Red kites soared to new heights in England, coal was killed off in Portugal and there was positive news for people practising meditation
The conservation charity, Rewilding Britain, ramped up efforts to rewild the UK this week by announcing plans to turn an area the size of Greater Manchester over to nature within three years.
The charity’s new Rewilding Network will bring together farmers, landowners and community groups, who are rewilding or considering doing so, and provide them with expert advice as well as a forum to share information and ideas. Within three years the network wants to have supported the rewilding of 300,000 acres in the UK.
“Our Rewilding Network will help propel rewilding to a whole new level, so we can all begin to enjoy a Britain rich in wildlife again,” said Rebecca Wrigley, Rewilding Britain’s chief executive. The initiative comes a week after the launch of Wild East, a charitable foundation that wants to rewild 250,000 hectares of East Anglia by 2070.
Image: Diana Parkhouse
The M40 might seem an unlikely place to witness one of England’s biggest conservation success stories, but anyone who has driven down it recently is likely to have spotted the reintroduced red kite soaring above.
Once pushed to extinction in England by hunters and egg collectors, there are now some 2,000 nesting pairs in the country thanks to a successful rebirding project in the Chilterns, which celebrated its 30th anniversary this week.
“In a few short decades we have taken a species from the brink of extinction, to the UK being home to almost 10 per cent of the entire world population,” said Jeff Knott, RSPB operations director for Central and Eastern England. “It might be the biggest species success story in UK conservation history.”
Image: Regine Tholen
Environmental campaigners have welcomed as positive news an announcement that Portugal is bringing forward the shutdown of its coal-fired power plants by two years, from 2023 to 2021. The country had already accelerated its phaseout of coal from 2030 to 2023.

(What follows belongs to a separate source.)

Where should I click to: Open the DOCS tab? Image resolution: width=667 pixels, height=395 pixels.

In a statement, the Portuguese energy utility EDP said the falling cost of renewables and the rising cost of CO2 pollution permits on the EU carbon market meant “the prospects for the viability of coal plants have drastically decreased”.
Portugal is the third EU country to bring forward plans to close its coal-fired power stations in 2020 – Austria and Sweden both shut theirs earlier this year. Seven more countries are expected to follow suit by 2025: France (2022), Slovakia (2023), Portugal (2023), the UK (2024), Ireland (2025) and Italy (2025), according to Europe Beyond Coal.
Image: Jan Antonin Kolar
The demise of coal in the EU is being hastened by the rise in renewables, which overtook fossil fuels as the main source of electricity in the bloc for the first time this year, according to new analysis.

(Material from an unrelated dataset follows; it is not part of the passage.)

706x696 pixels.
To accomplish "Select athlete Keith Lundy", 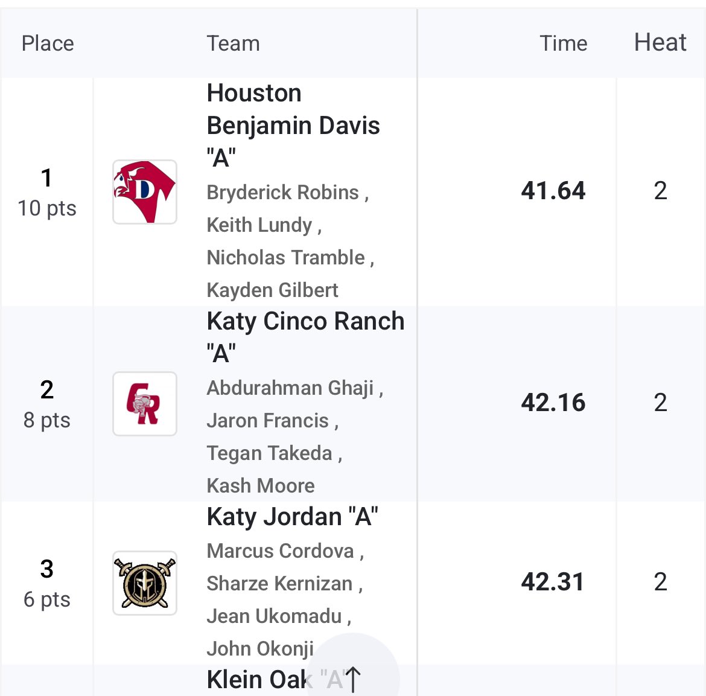I will coord(259,225).
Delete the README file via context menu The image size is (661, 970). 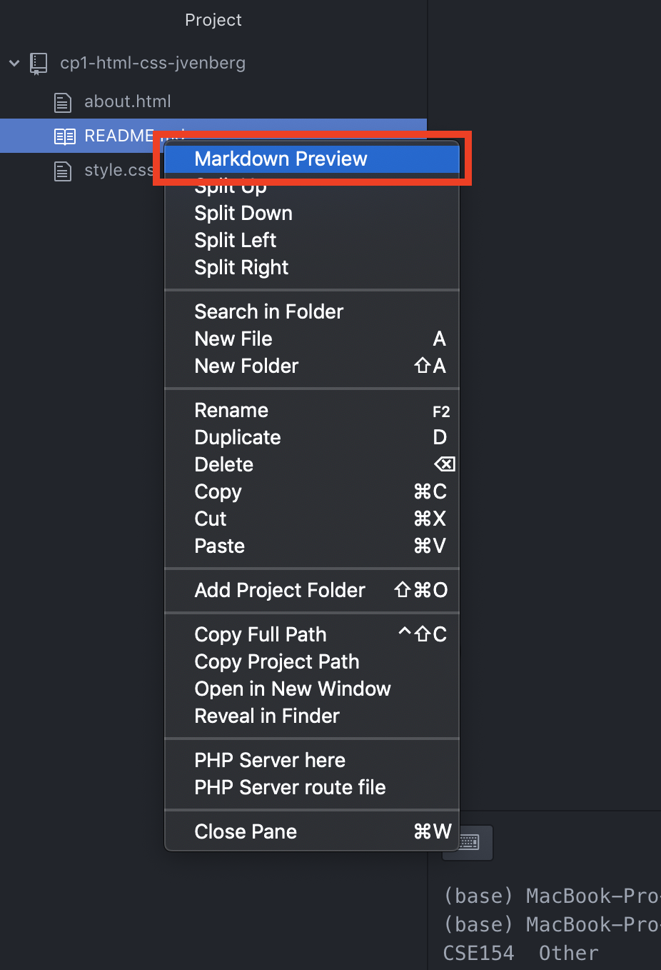[x=223, y=464]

Ember, a climate think tank, reported this week that wind, solar, hydro and bioenergy generated 40 per cent of the EU’s electricity in the first half of the year, compared to fossil fuels, which accounted for 34 per cent.
Despite the falling cost and increasing viability of renewables, the fossil fuel industry has recently received a bailout from Poland, which still doesn’t have a timeline for weaning itself off coal.
Image: Nicholas Doherty
Hopes of a coronavirus vaccine were given a further boost this week by the University of Oxford, which announced that a vaccine it was working on appeared safe and triggered a strong immune response.
Trials involving 1,077 people showed the injection led to the production of antibodies and T-cells which can fight coronavirus. Although the findings are promising, scientists say it is too early to tell if the vaccine will offer full protection. The third phase of the Oxford vaccine trial is now underway.
Last week two other coronavirus vaccines were found to trigger positive immune responses in clinical trials.
Image: Hyttalo Souza
The Treasury Committee has announced that it will launch an inquiry to investigate how the UK government’s response to coronavirus will take the country’s net zero carbon emissions target into account.
The UK has committed to being a net-zero economy by 2050, but the government’s post-pandemic green spending plans have been criticised for not going far enough. So far just £3bn has been pledged to spur a green recovery in the UK compared to £36bn in Germany.
“Now is the time to ask whether the government can seize the opportunity presented by the crisis to further green the economy to achieve net zero by 2050,” said MP Mel Stride, chair of the treasury committee.
Image: Science in HD
For many people meditation is a way of managing stress and anxiety, but a new study suggests those who practice regularly could also be at lower risk of health conditions including cardiovascular disease.
The study published in the American Journal of Cardiology found that meditating was associated with a 35 per cent lower risk of high cholesterol, a 14 per cent lower risk of high blood pressure, a 30 per cent lower risk of diabetes, a 24 per cent lower risk of stroke and a 49 per cent lower risk of coronary artery disease.
The lead author of the report, Dr Chayakrit Krittanawong, admitted his survey of 61,000 participants was observational and that further clinical trials were needed. However, he said the reduction in stress experienced during meditation could partially explain the result.